Ve yine teklifin esası ve imanın birinci rüknü olan tevhidi, evvelce isbat etmiştir. Bu âyette dahi tevhidin semeresini ve rahmetin ünvanını Cennet ve saadet-i ebediye ile göstermiştir.

Ve yine yukarıda nübüvvet-i Muhammediye (A.S.M.)

اِنْ كُنْتُمْ ف۪ى رَيْبٍ

ilââhir âyetiyle işaret edilen i'caz ile isbat edilmiştir. Burada da, tebşir ve inzar gibi nübüvvet vazifelerine lisan-ı Kur'an ile işaret edilmiştir.

Ve yine yukarıda îâd ve inzar; yani tahvif ve tehdidler yapılmıştır. Burada da va'dler, rağbetler, beşaretler yapılmıştır. Bunların arasındaki münasebet, tezadî bir münasebettir.

Ve yine nefsi ve vicdanı, aklın hükümlerine itaatlerini devam ettiren tergib ve terhib, yani ümid ve korku hisleri lâzımdır. Bu hislerin vücud bulup devam etmeleri ancak tergib ve terhib yani ümidlendirmek ve korkutmakla olur. Tergib ve terhibin devamı ancak vicdanda mevcud tahrik edici bir âmirin vücuduyla olur. İşte bu âyetle, tergib hissi uyandırılmıştır. Evvelki âyetler ile de terhib hissi tahrik edilmiştir. Bu itibarla aralarında tezadî bir münasebet vardır. Ve yine geçen âyetlerde âhiretin bir şıkkına, yani Cehennem'e işaret yapılmıştır. Bu âyette, ikinci şıkkı olan Cennet'ten haber verilmiştir. Bu itibarla âhiretin her iki şıkkı da zikredilmiş bulunuyor.

Arkadaş! Cennet ve Cehennem, şecere-i hilkatten ebede doğru uzanıp giden iki daldan tezahür eden iki semeredir ve kâinatın teselsülen gelmekte olan silsilelerinin iki neticesidir ve ebede doğru akıp giden kâinat seylinin iki mahzeni ve iki havuzudur.
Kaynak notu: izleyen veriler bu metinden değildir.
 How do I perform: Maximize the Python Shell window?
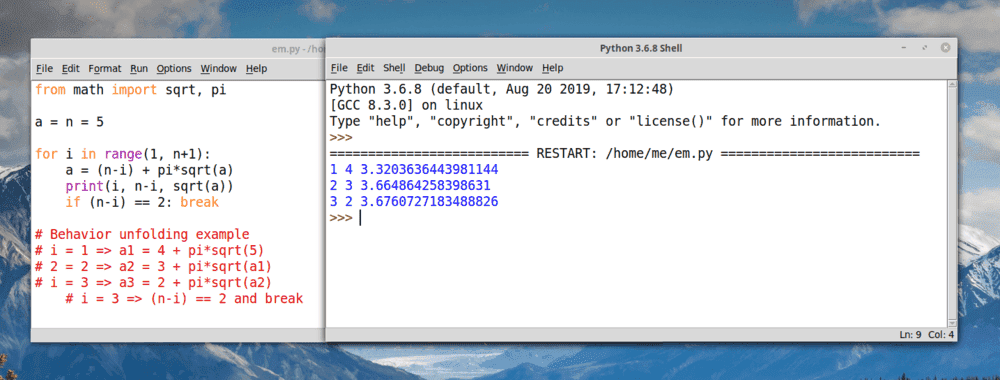coord(925,48)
Evet Cenab-ı Hak gayr-ı mütenahî hikmetler için bu âlemi, imtihana sahne yaptı; yine sonsuz hikmetler için tegayyürata, tahavvülâta, inkılablara mahal olmasını irade etti; ve yine sonsuz gayeler için hayır ile şerri, nef' ile zararı, hüsün ile kubhu, hülâsa iyilikle kötülüğü karışık bir şekilde Cennet ve Cehennem'e tohum olmak üzere kâinatın şu mezraasına serpti. Evet madem ki bu âlem, nev'-i beşerin imtihan meydanıdır ve müsabaka yeridir; iyilikle kötülüğün birbirinden tefrik edilemiyecek derecede muhtelit ve karışık

Yükleniyor...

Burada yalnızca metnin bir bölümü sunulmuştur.